The last one to leave the basement was Mr. Tynan, the butler. He’d locked the doors on the main floor; now he shot the bolt on the kitchen door and checked the catches on the windows. He left one gas light burning low in the hallway at the foot of the stairs, looked around to be sure nothing and no one had been overlooked, then began the long climb to his bed. Half an hour later he was deeply asleep, confident that everyone under his charge would make it safely through the night.

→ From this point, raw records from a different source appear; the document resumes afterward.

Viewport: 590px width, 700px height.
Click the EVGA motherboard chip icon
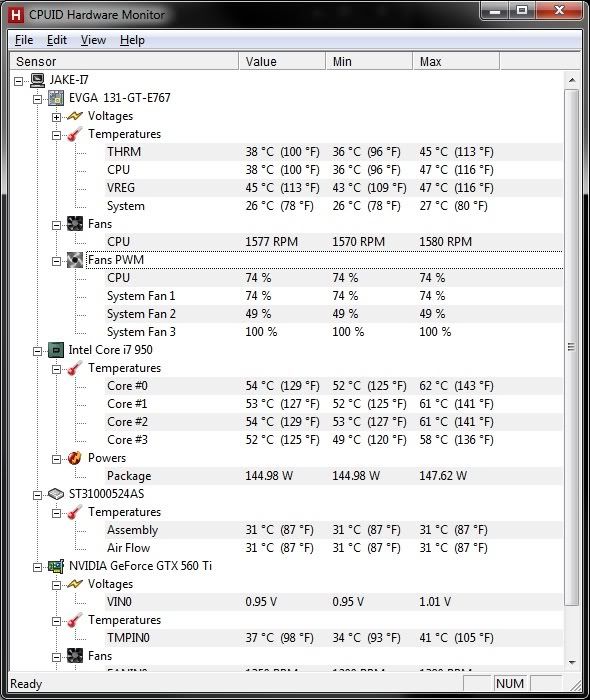click(56, 98)
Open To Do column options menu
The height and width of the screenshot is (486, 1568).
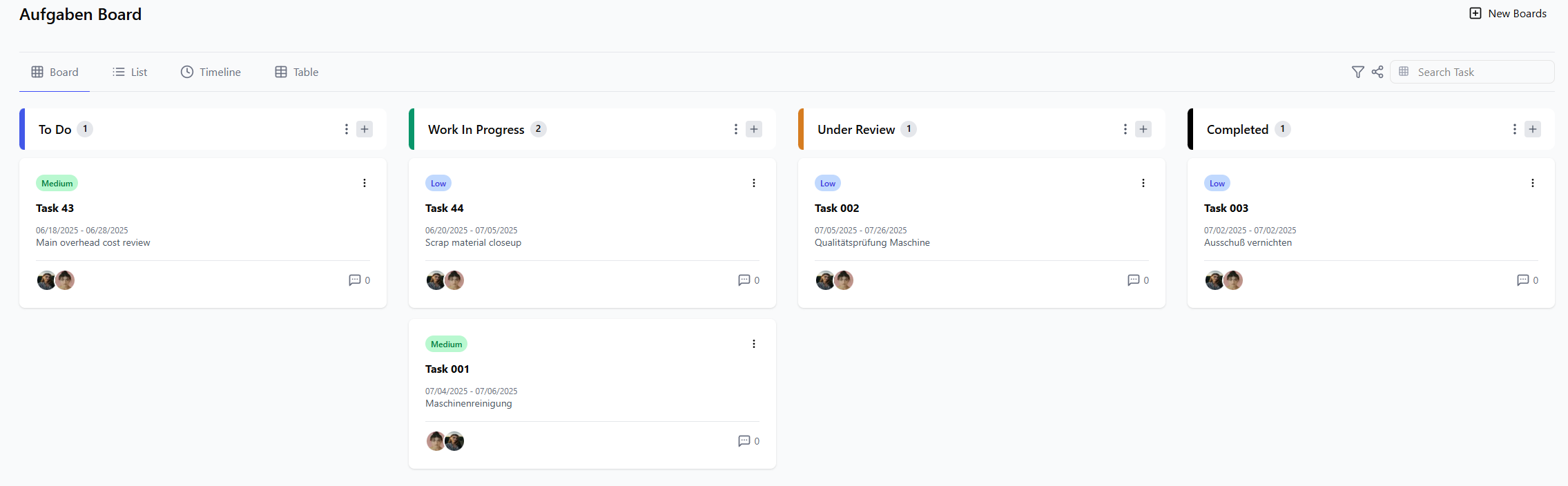pyautogui.click(x=347, y=129)
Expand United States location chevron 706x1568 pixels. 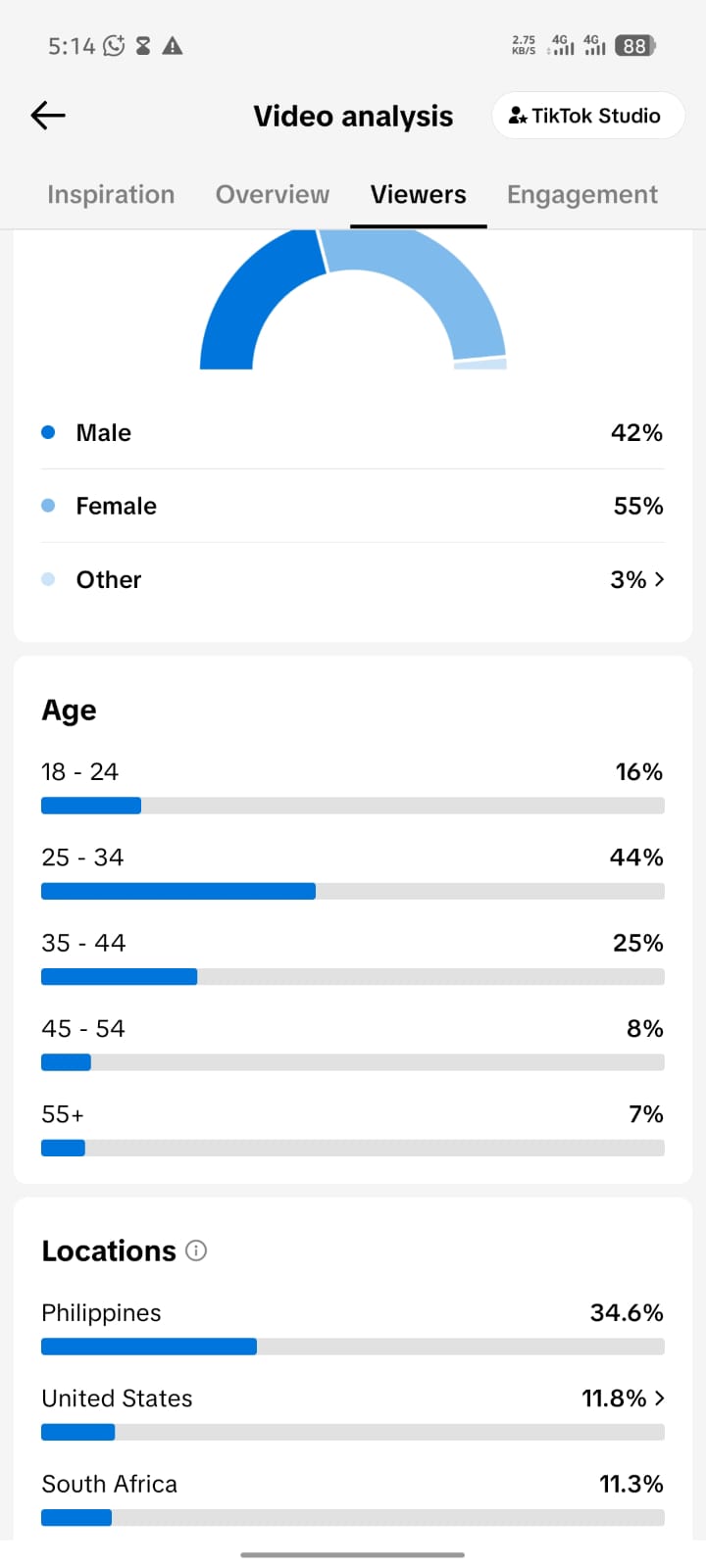659,1398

Ellen waited until she could hear the steady bass rumble of snoring from the men’s end of the corridor, the higher pitched noises
made by the exhausted women in the rooms on either side of her. She’d lain down on her bed fully dressed except for her outdoor boots, which she carried in one hand as she crept stealthily down the four flights of uncarpeted stairs to the basement kitchen and servants’ hall. The house was dark and silent. Here and there was the faint flicker of a damped gas light, but Ellen was too determined to be afraid. She knew every room in the Nolan house as well as she knew the lines in the palm of her hand; hadn’t she cleaned and dusted and polished those rooms often enough? The bolt on the kitchen door shot open without so much as a squeak. She relocked the areaway door from the outside and put the key in her pocket, tapping it three times for good luck and to make sure it was there for when she came back.
Shawl wrapped tightly around her upper body, she walked quickly down the street toward Saint Anselm’s. The large main doors of the church were locked at night, but one of the small side doors was left unsecured. God’s House must always welcome the sinner or the saint. If you were Catholic, you knew there’d be a way left open for you to reach the altar. It wouldn’t take more than a couple of minutes to dart inside and check the Lost and Found basket. Then she could spend the rest of the night tucked up in her own bed with the precious rosary safe in her hand. For once she wouldn’t slide it under the pillow.
She should have put on a coat as well as grabbing the shawl from her hook in the boot room. It was cold tonight, though thank God there wasn’t a wind. The sky was black and clear, with stars twinkling in its depths. Perhaps the Star of Bethlehem had risen far off to the east somewhere, ready to lead the Three Kings across deserts to the Christ Child. It was lovely to think about Christmas coming and the Holy Baby. She touched a tentative hand to her belly, wondering if it could be true that an infant was beginning to grow in there. It would be a boy, she thought, with Mick’s black hair and blue eyes, to grow up strong and tall like his father. She wanted her rosary. She had prayers to say. A girl needed her mother when she got in the family way; holding the beads in her fingers was like clasping her mother’s hand.